#### EXERCISE AIM
Rewrite the data below, changing "month header" to "month heading" wherever it occurs and leaving everything else as it is.

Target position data
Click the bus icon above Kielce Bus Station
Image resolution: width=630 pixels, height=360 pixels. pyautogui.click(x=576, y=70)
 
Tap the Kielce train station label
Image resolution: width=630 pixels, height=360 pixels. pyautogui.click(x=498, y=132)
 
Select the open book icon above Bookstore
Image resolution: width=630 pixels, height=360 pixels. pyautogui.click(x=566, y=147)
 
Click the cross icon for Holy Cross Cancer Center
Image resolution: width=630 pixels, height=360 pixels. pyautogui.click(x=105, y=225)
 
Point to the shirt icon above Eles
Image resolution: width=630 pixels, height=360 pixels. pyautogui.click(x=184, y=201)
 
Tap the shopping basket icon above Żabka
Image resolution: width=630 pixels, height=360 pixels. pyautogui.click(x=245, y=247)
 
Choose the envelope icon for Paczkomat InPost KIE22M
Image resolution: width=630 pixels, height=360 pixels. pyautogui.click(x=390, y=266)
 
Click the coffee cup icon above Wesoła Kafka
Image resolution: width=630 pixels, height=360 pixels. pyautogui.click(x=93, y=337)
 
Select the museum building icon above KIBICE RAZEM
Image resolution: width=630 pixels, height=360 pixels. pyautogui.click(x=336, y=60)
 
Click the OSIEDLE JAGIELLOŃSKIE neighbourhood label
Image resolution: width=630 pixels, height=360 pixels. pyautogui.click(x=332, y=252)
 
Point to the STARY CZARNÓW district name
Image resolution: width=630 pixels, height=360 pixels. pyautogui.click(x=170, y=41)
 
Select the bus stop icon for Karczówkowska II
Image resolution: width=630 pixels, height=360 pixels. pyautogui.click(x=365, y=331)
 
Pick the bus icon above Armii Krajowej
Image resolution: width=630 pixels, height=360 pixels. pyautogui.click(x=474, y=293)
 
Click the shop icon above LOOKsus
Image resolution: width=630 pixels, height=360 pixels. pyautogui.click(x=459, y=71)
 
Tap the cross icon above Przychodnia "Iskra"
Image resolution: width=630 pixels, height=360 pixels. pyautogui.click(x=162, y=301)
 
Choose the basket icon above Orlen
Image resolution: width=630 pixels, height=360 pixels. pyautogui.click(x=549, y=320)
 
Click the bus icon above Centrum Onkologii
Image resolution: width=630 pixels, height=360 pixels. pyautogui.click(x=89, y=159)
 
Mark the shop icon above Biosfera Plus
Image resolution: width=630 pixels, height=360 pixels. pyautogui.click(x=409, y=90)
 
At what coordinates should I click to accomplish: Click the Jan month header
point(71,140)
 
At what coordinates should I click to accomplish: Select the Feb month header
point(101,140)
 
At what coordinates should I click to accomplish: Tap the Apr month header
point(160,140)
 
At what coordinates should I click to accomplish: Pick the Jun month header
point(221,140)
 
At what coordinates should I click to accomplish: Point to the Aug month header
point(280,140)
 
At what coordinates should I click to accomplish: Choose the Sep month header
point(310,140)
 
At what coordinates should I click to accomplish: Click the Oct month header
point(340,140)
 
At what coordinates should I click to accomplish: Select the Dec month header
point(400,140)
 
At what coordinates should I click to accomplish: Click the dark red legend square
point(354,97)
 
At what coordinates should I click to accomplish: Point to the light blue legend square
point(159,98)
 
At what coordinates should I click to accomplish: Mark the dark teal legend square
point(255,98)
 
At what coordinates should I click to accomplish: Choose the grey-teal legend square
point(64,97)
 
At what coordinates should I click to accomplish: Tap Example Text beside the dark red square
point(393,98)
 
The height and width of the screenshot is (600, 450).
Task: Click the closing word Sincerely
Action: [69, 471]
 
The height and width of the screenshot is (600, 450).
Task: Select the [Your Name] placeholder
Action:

#### SOLUTION FOR THIS TASK
Click the bus icon above Kielce Bus Station
Image resolution: width=630 pixels, height=360 pixels. pyautogui.click(x=576, y=70)
 
Tap the Kielce train station label
Image resolution: width=630 pixels, height=360 pixels. pyautogui.click(x=498, y=132)
 
Select the open book icon above Bookstore
Image resolution: width=630 pixels, height=360 pixels. pyautogui.click(x=566, y=147)
 
Click the cross icon for Holy Cross Cancer Center
Image resolution: width=630 pixels, height=360 pixels. pyautogui.click(x=105, y=225)
 
Point to the shirt icon above Eles
Image resolution: width=630 pixels, height=360 pixels. pyautogui.click(x=184, y=201)
 
Tap the shopping basket icon above Żabka
Image resolution: width=630 pixels, height=360 pixels. pyautogui.click(x=245, y=247)
 
Choose the envelope icon for Paczkomat InPost KIE22M
Image resolution: width=630 pixels, height=360 pixels. pyautogui.click(x=390, y=266)
 
Click the coffee cup icon above Wesoła Kafka
Image resolution: width=630 pixels, height=360 pixels. pyautogui.click(x=93, y=337)
 
Select the museum building icon above KIBICE RAZEM
Image resolution: width=630 pixels, height=360 pixels. pyautogui.click(x=336, y=60)
 
Click the OSIEDLE JAGIELLOŃSKIE neighbourhood label
Image resolution: width=630 pixels, height=360 pixels. pyautogui.click(x=332, y=252)
 
Point to the STARY CZARNÓW district name
Image resolution: width=630 pixels, height=360 pixels. pyautogui.click(x=170, y=41)
 
Select the bus stop icon for Karczówkowska II
Image resolution: width=630 pixels, height=360 pixels. pyautogui.click(x=365, y=331)
 
Pick the bus icon above Armii Krajowej
Image resolution: width=630 pixels, height=360 pixels. pyautogui.click(x=474, y=293)
 
Click the shop icon above LOOKsus
Image resolution: width=630 pixels, height=360 pixels. pyautogui.click(x=459, y=71)
 
Tap the cross icon above Przychodnia "Iskra"
Image resolution: width=630 pixels, height=360 pixels. pyautogui.click(x=162, y=301)
 
Choose the basket icon above Orlen
Image resolution: width=630 pixels, height=360 pixels. pyautogui.click(x=549, y=320)
 
Click the bus icon above Centrum Onkologii
Image resolution: width=630 pixels, height=360 pixels. pyautogui.click(x=89, y=159)
 
Mark the shop icon above Biosfera Plus
Image resolution: width=630 pixels, height=360 pixels. pyautogui.click(x=409, y=90)
 
At what coordinates should I click to accomplish: Click the Jan month heading
point(71,140)
 
At what coordinates should I click to accomplish: Select the Feb month heading
point(101,140)
 
At what coordinates should I click to accomplish: Tap the Apr month heading
point(160,140)
 
At what coordinates should I click to accomplish: Pick the Jun month heading
point(221,140)
 
At what coordinates should I click to accomplish: Point to the Aug month heading
point(280,140)
 
At what coordinates should I click to accomplish: Choose the Sep month heading
point(310,140)
 
At what coordinates should I click to accomplish: Click the Oct month heading
point(340,140)
 
At what coordinates should I click to accomplish: Select the Dec month heading
point(400,140)
 
At what coordinates should I click to accomplish: Click the dark red legend square
point(354,97)
 
At what coordinates should I click to accomplish: Point to the light blue legend square
point(159,98)
 
At what coordinates should I click to accomplish: Mark the dark teal legend square
point(255,98)
 
At what coordinates should I click to accomplish: Choose the grey-teal legend square
point(64,97)
 
At what coordinates should I click to accomplish: Tap Example Text beside the dark red square
point(393,98)
 
The height and width of the screenshot is (600, 450).
Task: Click the closing word Sincerely
Action: [69, 471]
 
The height and width of the screenshot is (600, 450).
Task: Select the [Your Name] placeholder
Action:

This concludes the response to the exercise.